PAGE EXTRACT:
+===+

The major performance objectives for optimizing compilers have been, and still are, loops. Among the most known and researched loop scheduling techniques is software pipelining. Due to the rise of simple cores, many of the hardware features, which supported more advanced software pipelining techniques, have been sacrificed in the battle for more cores. Due to the comeback of the simple cores, we have to rely on the original software pipelining techniques, which were developed over two decades ago.
The software pipelining framework described in this thesis does not rely on any special hardware support. It was implemented in PathScale’s EKOPath compiler for the SiCortex Multiprocessor architecture. The experimental results show a maximum speedup of 15%. The framework will be part of a production quality compiler and it will be open-sourced to the community.
The main contributions of this thesis are: (1) an implementation of a fast life-time sensitive modulo scheduler with limited backtracking, (2) a modulo variable expansion technique to compensate for a missing rotating register file, (3) a register allocator for modulo variable expanded kernels, (4) a new code generator that compensates for missing hardware support, (5) creation of an experimental testbed to analyse the performance of the software pipelining framework.

+===+

EXTRACTED ENTRIES:
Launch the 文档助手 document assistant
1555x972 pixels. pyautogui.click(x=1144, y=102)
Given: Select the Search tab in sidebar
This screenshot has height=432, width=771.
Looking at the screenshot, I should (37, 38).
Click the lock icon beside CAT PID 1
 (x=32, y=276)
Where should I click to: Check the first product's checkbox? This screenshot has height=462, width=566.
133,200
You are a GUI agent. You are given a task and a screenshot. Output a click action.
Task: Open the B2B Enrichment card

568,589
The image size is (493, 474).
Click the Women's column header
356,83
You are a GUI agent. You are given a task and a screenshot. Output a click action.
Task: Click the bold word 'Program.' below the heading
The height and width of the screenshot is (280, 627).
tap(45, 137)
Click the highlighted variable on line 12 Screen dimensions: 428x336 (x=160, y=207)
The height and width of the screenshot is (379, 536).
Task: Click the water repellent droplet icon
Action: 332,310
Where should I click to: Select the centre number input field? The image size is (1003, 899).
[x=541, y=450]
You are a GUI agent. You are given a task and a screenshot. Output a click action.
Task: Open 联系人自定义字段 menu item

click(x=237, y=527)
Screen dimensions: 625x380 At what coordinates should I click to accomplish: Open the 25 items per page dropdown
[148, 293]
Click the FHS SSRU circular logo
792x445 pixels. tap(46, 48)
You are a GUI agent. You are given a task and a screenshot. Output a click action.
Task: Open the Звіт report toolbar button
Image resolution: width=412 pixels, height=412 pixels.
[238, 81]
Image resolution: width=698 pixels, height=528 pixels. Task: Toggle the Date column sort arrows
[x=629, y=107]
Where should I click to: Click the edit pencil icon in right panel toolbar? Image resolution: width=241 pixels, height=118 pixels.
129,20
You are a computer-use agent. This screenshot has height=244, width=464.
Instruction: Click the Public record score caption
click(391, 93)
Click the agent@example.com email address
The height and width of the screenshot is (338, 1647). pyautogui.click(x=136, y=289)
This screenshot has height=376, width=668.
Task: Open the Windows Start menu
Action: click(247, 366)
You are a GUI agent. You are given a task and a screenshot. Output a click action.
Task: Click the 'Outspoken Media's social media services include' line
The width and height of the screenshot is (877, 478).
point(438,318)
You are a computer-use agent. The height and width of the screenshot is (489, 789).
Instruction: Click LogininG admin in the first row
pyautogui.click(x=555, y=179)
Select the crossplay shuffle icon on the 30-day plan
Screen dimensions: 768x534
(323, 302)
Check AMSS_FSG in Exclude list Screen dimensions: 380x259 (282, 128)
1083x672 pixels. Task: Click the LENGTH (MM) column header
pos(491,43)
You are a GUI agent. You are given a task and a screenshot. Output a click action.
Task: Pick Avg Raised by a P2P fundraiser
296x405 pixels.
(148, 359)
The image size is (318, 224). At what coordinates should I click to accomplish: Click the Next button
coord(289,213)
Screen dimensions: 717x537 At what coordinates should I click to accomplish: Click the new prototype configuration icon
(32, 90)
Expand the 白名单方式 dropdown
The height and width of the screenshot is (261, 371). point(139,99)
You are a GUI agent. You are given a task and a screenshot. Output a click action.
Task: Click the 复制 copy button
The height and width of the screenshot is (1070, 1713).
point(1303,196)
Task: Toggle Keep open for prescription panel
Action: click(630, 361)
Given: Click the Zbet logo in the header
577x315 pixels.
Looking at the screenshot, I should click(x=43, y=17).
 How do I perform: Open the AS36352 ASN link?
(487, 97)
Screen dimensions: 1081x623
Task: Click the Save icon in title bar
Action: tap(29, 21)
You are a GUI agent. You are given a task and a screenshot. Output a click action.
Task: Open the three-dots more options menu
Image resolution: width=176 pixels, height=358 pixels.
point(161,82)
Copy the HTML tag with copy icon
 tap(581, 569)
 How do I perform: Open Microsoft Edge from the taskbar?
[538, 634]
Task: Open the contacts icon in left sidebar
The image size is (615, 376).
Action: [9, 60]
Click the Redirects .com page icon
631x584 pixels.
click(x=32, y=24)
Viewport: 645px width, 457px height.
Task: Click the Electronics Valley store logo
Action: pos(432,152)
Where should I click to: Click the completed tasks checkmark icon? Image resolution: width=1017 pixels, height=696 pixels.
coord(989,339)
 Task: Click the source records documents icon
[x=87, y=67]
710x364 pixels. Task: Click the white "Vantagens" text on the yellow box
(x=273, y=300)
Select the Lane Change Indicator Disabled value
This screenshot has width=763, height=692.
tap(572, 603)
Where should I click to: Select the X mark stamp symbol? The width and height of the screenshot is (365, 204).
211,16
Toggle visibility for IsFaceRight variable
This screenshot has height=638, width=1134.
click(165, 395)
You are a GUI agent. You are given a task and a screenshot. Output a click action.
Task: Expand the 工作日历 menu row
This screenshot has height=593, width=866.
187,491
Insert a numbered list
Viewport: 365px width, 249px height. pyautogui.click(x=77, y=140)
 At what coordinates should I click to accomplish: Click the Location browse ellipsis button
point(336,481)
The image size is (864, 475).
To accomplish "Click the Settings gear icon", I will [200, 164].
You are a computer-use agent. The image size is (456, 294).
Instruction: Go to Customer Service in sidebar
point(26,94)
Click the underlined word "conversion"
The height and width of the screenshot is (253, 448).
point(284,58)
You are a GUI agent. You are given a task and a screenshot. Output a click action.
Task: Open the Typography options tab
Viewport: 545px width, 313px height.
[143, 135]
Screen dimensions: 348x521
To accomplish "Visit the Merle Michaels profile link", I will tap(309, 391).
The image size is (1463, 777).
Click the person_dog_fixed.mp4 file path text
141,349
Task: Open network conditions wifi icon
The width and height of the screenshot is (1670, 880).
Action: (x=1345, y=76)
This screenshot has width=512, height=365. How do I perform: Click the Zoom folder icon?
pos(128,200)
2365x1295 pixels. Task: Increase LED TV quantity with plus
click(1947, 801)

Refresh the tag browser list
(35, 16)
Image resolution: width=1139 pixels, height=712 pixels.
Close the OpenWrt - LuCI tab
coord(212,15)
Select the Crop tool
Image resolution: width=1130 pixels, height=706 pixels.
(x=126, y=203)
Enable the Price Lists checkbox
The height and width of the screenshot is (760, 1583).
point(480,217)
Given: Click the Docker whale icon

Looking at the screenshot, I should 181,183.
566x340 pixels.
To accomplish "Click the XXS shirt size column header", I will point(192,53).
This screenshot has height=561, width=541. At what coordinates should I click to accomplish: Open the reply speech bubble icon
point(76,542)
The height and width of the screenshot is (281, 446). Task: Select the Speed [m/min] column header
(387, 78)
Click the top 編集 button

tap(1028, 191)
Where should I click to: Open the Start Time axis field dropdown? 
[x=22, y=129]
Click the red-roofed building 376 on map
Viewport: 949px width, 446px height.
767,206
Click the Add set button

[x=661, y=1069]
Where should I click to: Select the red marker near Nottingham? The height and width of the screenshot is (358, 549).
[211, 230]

+===+

GIVEN EXERCISE: List the main contributions that the software pipelining abstract above names for the thesis.

COMPLETED EXERCISE:
1. An implementation of a fast life-time sensitive modulo scheduler with limited backtracking
2. A modulo variable expansion technique to compensate for a missing rotating register file
3. A register allocator for modulo variable expanded kernels
4. A new code generator that compensates for missing hardware support
5. Creation of an experimental testbed to analyse the performance of the software pipelining framework